Fronde des parcs régionaux contre l'implantation d'éoliennes supplémentaires dans le Haut-Languedoc

La Fédération nationale des parcs naturels régionaux de France a annoncé ce 28 février avoir informé la ministre de la Transition écologique de son soutien au recours hiérarchique engagé par le Parc naturel régional du Haut-Languedoc contre deux décisions prises par le préfet de l’Hérault autorisant la construction de nouvelles éoliennes dans une zone sensible de ce parc. Situé à cheval sur les départements du Tarn et de l'Hérault, ce dernier qui compte 170 espèces animales remarquables, n'est pas opposé sur le principe aux éoliennes. Il fait même "sa part" en matière de développement des énergies renouvelables, avec 215 éoliennes déjà en activité et 77 autres autorisées, des barrages hydroélectriques ou encore des projets de biomasse, a souligné lundi auprès de l'AFP sa chargée de communication, Chloé Planès.

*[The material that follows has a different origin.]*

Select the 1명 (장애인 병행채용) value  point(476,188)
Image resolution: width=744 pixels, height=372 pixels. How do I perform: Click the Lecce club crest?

Mais, en 2012, le parc s'est engagé à encadrer le développement des éoliennes à l'occasion du renouvellement de sa charte, avec à la clé un zonage précis pour préserver les sites les plus fragiles et un nombre maximal de 300 éoliennes. Or, deux sociétés spécialisées, RES et Volkswind, ont développé des projets prévoyant l'exploitation de neuf nouvelles éoliennes sur la commune de Dio-et-Valquières (Hérault). C'est le lieu d'implantation prévu qui gêne les responsables du parc, soutenus notamment par des élus locaux et la Ligue de Protection des Oiseaux (LPO). Les futures éoliennes seraient en effet implantées dans une "zone d'exclusion" où elles sont interdites, selon la charte du parc du Haut-Languedoc. Elles seraient néfastes à l'habitat de l'aigle de Bonelli, l'un des rapaces les plus rares et les plus menacés de France.
Malgré les avis négatifs du parc, la cour administrative d'appel de Marseille a validé les recours juridiques des deux porteurs de projets, qui ont été formellement autorisés par un arrêté préfectoral signé le 17 décembre dernier.
La direction du parc a dès lors introduit un "recours hiérarchique" auprès de la ministre de la Transition écologique, Barbara Pompili, afin que la décision d'autorisation soit "réévaluée et reconsidérée" à l'aune de la charte, selon Chloé Planès. "Nous appelons l'Etat et la ministre de la Transition écologique à tout mettre en oeuvre pour garantir la portée des chartes et le prestige du classement des Parcs. C'est un message de clarté qui est attendu par l'ensemble du réseau des (58) parcs", a indiqué lundi dans un communiqué le président de la Fédération des Parcs naturels régionaux de France, Michaël Weber.